“When your sugar is low, do you have trouble remembering your lines?”
“How do you keep your devices on when you are surfing?”
“How did you go from your parents helping you all the time to transitioning on your own when you went to college to play basketball?”
“Have you ever been in the middle of a [NASCAR] race and hit a low? Did you keep going?”
They were questions of both honest interest mixed with a bit of star-struck wonder as delegates at JDRF’s Children’s Congress 2019 took turns asking celebrity ambassadors about personal experiences, advice and embarrassing moments.
The celebrities—three actors, a race car driver, a professional dancer, a surfer, a basketball player and an ESPN sports commentator—responded with just as much energy, humor and honesty.
Actress Jennifer Stone said her continuous glucose monitor once started buzzing in the middle of a scene. She was newly diagnosed, hadn’t told anyone on the set she had type 1 diabetes (T1D) and was “so embarrassed.”
“I finally just said, ‘it’s just my pancreas.’”
Actor Victor Garber shared a similar story, also igniting laughter. “My Omnipod alarm went off while we were filming. I didn’t know what it was. It had never gone off before.” He called the sound man over to report an issue on the set; then realized he was the one buzzing. “And as you know, they do not stop. Even when you pound on them—which is what I did. They do not stop.”
Key in both stories, and throughout the session, was the core message: Share your T1D with those around you. They are your support network and your life-line in times of critical need.
“I finally realized, ‘what am I hiding?’ It’s important that you can trust people, to tell them what is going on. There is no shame here,” Garber said.
When dancer Christina Martin was a teenager she refused to wear her T1D devices. They didn’t look good with her form-fitting dance outfits and “bounced around” when she performed. But the highs, lows and crashes took a toll. “I started to learn that [denial] was not going to get me to where I wanted to be.” Today, she makes certain everyone knows about her T1D, that she eats well and takes snacks when needed to keep her levels balanced.
NASCAR driver Ryan Reed said he’s never had to pull off the track because his levels spiked or dipped. But, he said he always has a special protein drink in the car with him. “And that is whether I am racing or not. Any time you are behind the wheel of a motor vehicle, you need to check your levels and be prepared.”

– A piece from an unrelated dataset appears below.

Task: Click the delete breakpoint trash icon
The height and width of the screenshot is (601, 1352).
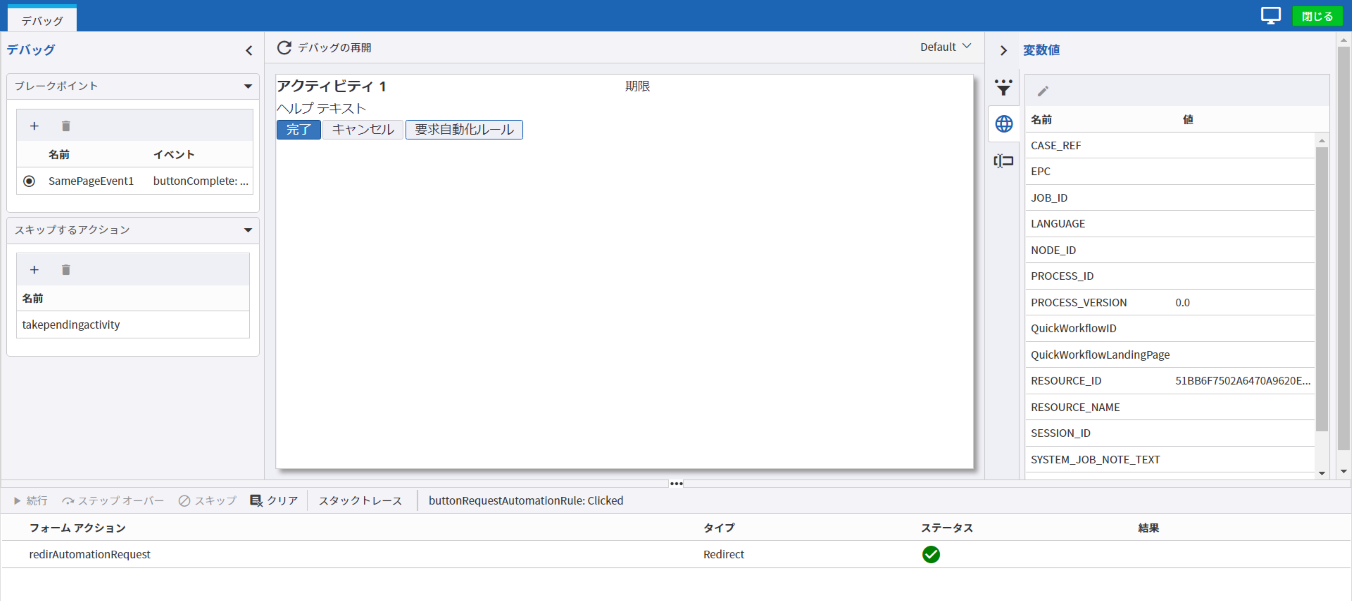Action: click(66, 126)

Nationally ranked college basketball player Lauren Cox said she can only compete at such a high level because she has a support network on the sidelines watching out for and helping her. “The trainers, the other players, my coaches, they see it on the sideline, and they ask if I am OK.” When she is not, she comes out. “You need to listen to and take [care of your body] if you want to keep playing.”
Actor Derek Theler acknowledged that sometimes his continuous glucose monitor does not fit with the role he is playing. Then, he wears it low at his belt line, so that he’s still in character and still taking care of himself. But, when he played Thor, he wore his CGM with pride. It was under his muscular costume, but he knew it was there.
“That made me really feel like a super hero.”
The session closed on a bit of a more serious note when an 11-year-old delegate from Florida asked JDRF President and CEO Aaron Kowalski, Ph.D., why and when he decided to work toward finding cures for T1D. Aaron said his younger brother was diagnosed first and had serious lows at night that led to seizures. “That was really hard on all of us.”
“Then, when I was diagnosed, I remember my dad coming home from a business trip and being so sad.”
A science and math star, he decided to work toward helping “my brother, my dad, myself and other people with T1D.”